AIM OF THE TASK:
When you reach the line in the data below that contains "Image resolution: width=1567", please start repeating lines exactly, and stop after the line that contains "1521x784 pixels.", repeating nothing else.

(DATA UNDER STUDY begins)

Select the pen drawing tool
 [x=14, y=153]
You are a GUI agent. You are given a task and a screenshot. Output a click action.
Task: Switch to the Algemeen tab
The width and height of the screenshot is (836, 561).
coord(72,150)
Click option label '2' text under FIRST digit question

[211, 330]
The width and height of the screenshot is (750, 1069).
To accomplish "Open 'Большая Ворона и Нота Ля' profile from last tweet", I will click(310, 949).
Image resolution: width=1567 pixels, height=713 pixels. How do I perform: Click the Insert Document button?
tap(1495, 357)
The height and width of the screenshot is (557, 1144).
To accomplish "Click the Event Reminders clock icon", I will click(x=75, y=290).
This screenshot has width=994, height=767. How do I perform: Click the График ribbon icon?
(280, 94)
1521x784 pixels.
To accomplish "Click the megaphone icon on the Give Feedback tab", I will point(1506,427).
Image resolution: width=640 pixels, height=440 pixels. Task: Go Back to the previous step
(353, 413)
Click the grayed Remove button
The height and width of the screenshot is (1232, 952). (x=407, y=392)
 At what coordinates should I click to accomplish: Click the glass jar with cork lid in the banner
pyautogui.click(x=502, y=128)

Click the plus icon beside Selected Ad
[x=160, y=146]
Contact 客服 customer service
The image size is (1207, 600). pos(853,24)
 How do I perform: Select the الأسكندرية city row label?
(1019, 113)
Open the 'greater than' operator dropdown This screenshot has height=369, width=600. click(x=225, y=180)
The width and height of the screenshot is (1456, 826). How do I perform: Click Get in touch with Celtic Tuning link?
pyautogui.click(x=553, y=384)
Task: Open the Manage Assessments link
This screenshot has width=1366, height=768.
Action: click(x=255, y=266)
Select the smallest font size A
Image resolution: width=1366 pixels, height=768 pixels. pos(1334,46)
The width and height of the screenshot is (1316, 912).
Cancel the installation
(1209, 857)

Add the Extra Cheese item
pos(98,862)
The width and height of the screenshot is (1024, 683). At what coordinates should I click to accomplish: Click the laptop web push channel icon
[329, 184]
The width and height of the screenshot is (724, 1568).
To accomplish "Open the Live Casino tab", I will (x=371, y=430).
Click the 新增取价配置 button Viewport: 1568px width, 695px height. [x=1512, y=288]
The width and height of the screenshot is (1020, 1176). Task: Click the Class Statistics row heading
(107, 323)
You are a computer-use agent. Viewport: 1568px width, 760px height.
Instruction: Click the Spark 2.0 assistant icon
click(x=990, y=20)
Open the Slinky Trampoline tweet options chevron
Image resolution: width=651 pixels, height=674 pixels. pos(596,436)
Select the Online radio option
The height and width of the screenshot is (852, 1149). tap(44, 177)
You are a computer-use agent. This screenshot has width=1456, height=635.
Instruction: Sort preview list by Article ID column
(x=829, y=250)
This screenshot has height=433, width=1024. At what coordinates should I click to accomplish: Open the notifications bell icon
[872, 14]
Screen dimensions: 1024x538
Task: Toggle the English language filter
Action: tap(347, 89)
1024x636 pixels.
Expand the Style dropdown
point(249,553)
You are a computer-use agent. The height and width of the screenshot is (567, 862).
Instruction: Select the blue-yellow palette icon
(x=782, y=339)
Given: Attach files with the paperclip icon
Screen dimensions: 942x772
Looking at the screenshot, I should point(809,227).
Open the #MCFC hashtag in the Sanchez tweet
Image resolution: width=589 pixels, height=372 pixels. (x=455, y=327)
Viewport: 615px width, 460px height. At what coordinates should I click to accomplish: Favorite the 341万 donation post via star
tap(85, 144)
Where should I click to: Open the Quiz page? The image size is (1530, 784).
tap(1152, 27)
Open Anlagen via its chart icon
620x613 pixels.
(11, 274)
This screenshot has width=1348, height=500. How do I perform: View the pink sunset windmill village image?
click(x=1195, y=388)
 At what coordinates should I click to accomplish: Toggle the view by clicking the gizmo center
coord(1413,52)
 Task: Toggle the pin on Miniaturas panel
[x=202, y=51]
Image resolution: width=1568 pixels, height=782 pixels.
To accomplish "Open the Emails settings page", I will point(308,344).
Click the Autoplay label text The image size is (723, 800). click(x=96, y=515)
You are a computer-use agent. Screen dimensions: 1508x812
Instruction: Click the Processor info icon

(DATA UNDER STUDY ends)

EXERCISE OUTPUT:
Image resolution: width=1567 pixels, height=713 pixels. How do I perform: Click the Insert Document button?
tap(1495, 357)
The height and width of the screenshot is (557, 1144).
To accomplish "Click the Event Reminders clock icon", I will click(x=75, y=290).
This screenshot has width=994, height=767. How do I perform: Click the График ribbon icon?
(280, 94)
1521x784 pixels.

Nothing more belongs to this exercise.